ACTIVITY: Write out each record exactly and skip every image.

DATASET EXCERPTS:
_ _ _ _ _

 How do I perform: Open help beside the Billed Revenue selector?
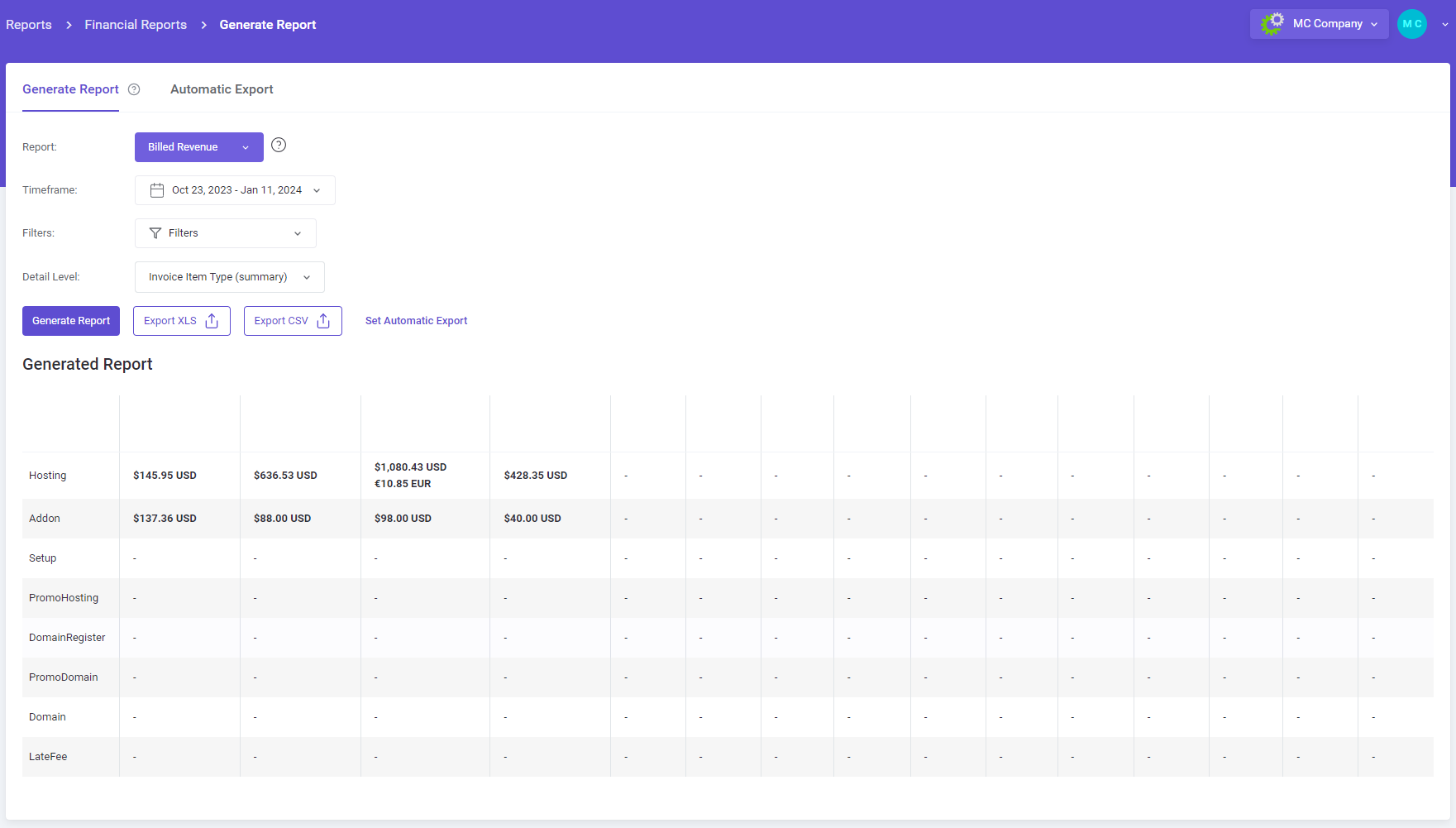point(278,145)
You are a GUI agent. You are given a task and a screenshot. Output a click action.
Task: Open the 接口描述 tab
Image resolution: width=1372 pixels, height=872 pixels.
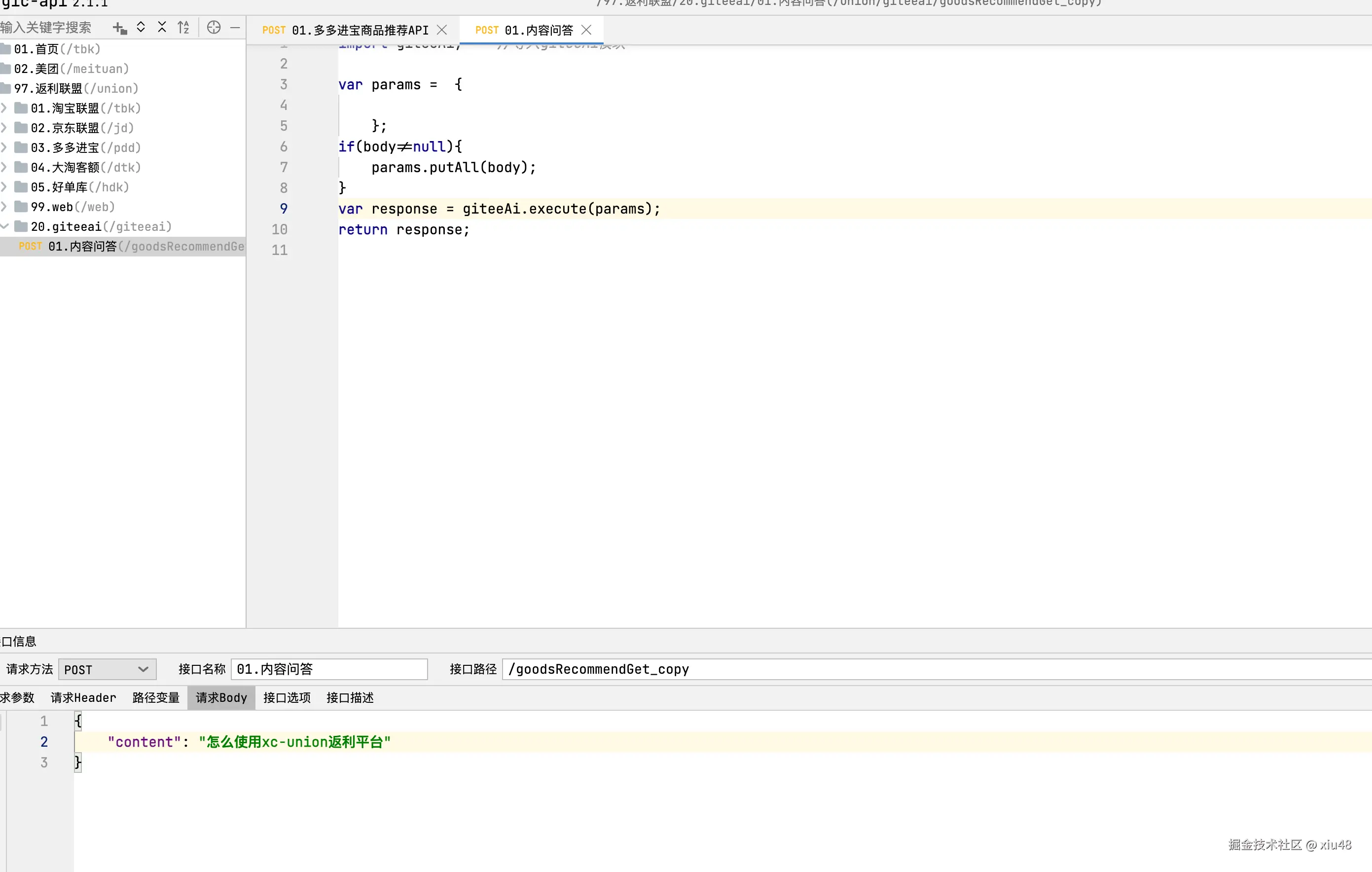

_ _ _ _ _

PROBLEM SOLUTION:
 How do I perform: Open help beside the Billed Revenue selector?
point(278,145)
You are a GUI agent. You are given a task and a screenshot. Output a click action.
Task: Open the 接口描述 tab
Image resolution: width=1372 pixels, height=872 pixels.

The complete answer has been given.